**COMPLETE THE FOLLOWING**
(a) From the calcium article, pull out the passage from "An article from Sweden" to "are various theories." word for word.
(b) Sum up the calcium article in two sentences.

**EXCERPTED TEXT**
■ ■ ■

A high calcium diet and calcium supplementation: Is it bad for you?

A high calcium diet and calcium supplementation: Is it bad for you?

An article from Sweden was recently published showing that in a very large group of women, over 60,000 of them, followed for 19 years as part of an also very interesting study of the effectiveness of mammograms, women who get more calcium, in their diet or as supplements, had a higher risk of dying of anything, but especially of heart attacks. It is unclear why this would be true, but there are various theories.

Further, the study showed that this risk was more pronounced if the calcium was taken as supplements, but still present in women who got their calcium from the food they ate. The highest level of risk was in women who got more than 1400 mg of calcium a day, and an intake of 700-1000 mg a day did not particularly increase risk. The women with the lowest average calcium intake were not at any increased risk of death, which was a surprise to the researchers. Information about calcium intake was taken from the subjects’ reports of diet and supplement use, which was further validated by phone interviews of recent food intake. Since most women think that consuming calcium is healthy, I would guess that there was a tendency to overestimate calcium intake, suggesting that real risk may be present with lower calcium intakes than the study states.

This is big news. Or is it? No, it actually isn’t. In 2010 the British Medical Journal published a meta-analysis of studies of calcium supplementation in healthy people and concluded that there was increased cardiovascular death in those given supplements. There had previously been studies showing that calcium supplements in dialysis patients accelerated calcium deposition in blood vessels and increased cardiovascular death.

It has been part of our general medical wisdom for my many years of practice to recommend calcium, as food or pills, to our women patients. I remember several years ago when we began to be aware of the real impact of osteoporotic hip and spinal fractures in our aging population that physicians were encouraged to recommend to our post-menopausal patients that they take 1200-1600 mg a day of calcium. That was very hard to do. A cup of milk contains about 300 mg of elemental calcium, yogurt slightly more, cheese not much at all. Calcium fortified orange juice was about as much as milk. Dark green leafy vegetables contain calcium, but not a whole lot. A cup of collard greens, cooked, contains about 350 mg, but people rarely eat that much cooked greens. I would work through how to get all that calcium in the diet and usually suggest my patient take a chewable calcium pill for every meal they didn’t eat something that was high in calcium. Luckily for my patients, I doubt many of them really did this.

■ ■ ■

**Records from a data source**

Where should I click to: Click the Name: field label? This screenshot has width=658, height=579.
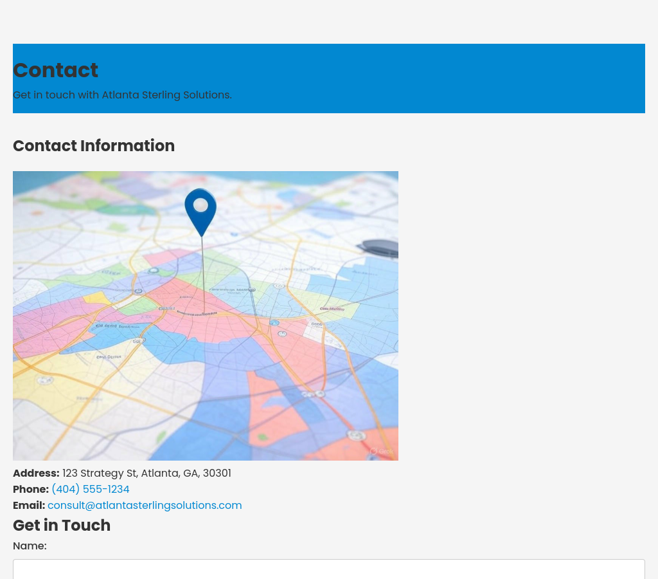(x=30, y=546)
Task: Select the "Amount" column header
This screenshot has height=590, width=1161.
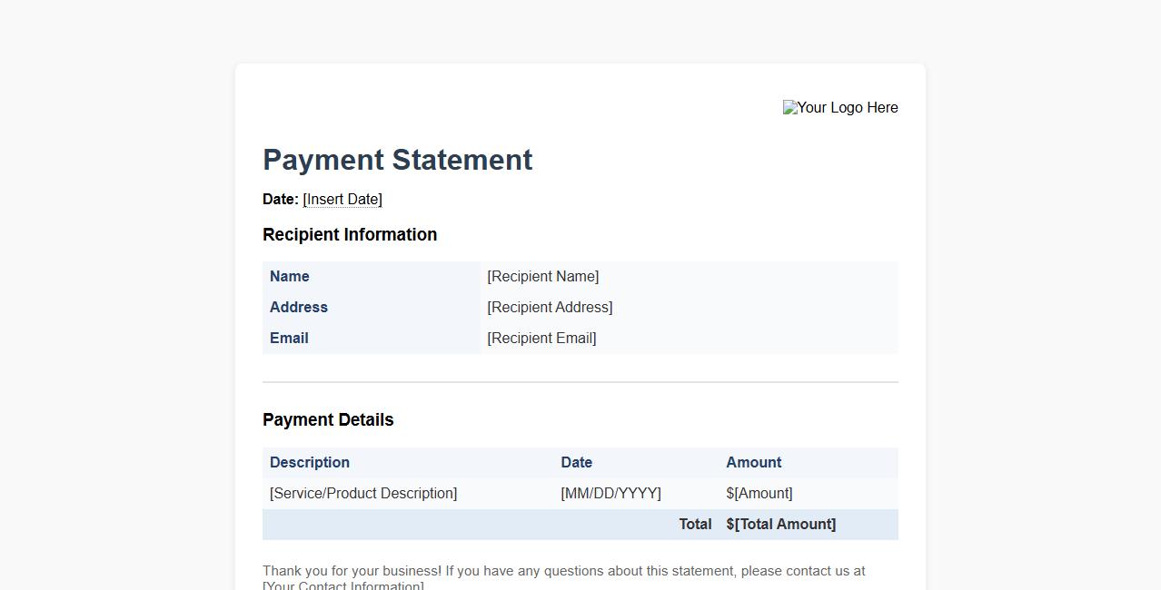Action: click(x=753, y=462)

■ ■ ■

**SOLUTIONS PER TASK**
(a)
An article from Sweden was recently published showing that in a very large group of women, over 60,000 of them, followed for 19 years as part of an also very interesting study of the effectiveness of mammograms, women who get more calcium, in their diet or as supplements, had a higher risk of dying of anything, but especially of heart attacks. It is unclear why this would be true, but there are various theories.

(b) A Swedish study that followed over 60,000 women for 19 years found that those who got more calcium had a higher risk of dying, especially of heart attacks. The risk was highest with supplements and with more than 1400 mg a day, and the finding was not new: a 2010 British Medical Journal meta-analysis had already linked calcium supplements to more cardiovascular deaths, even though doctors were once encouraged to advise post-menopausal women to take 1200-1600 mg a day.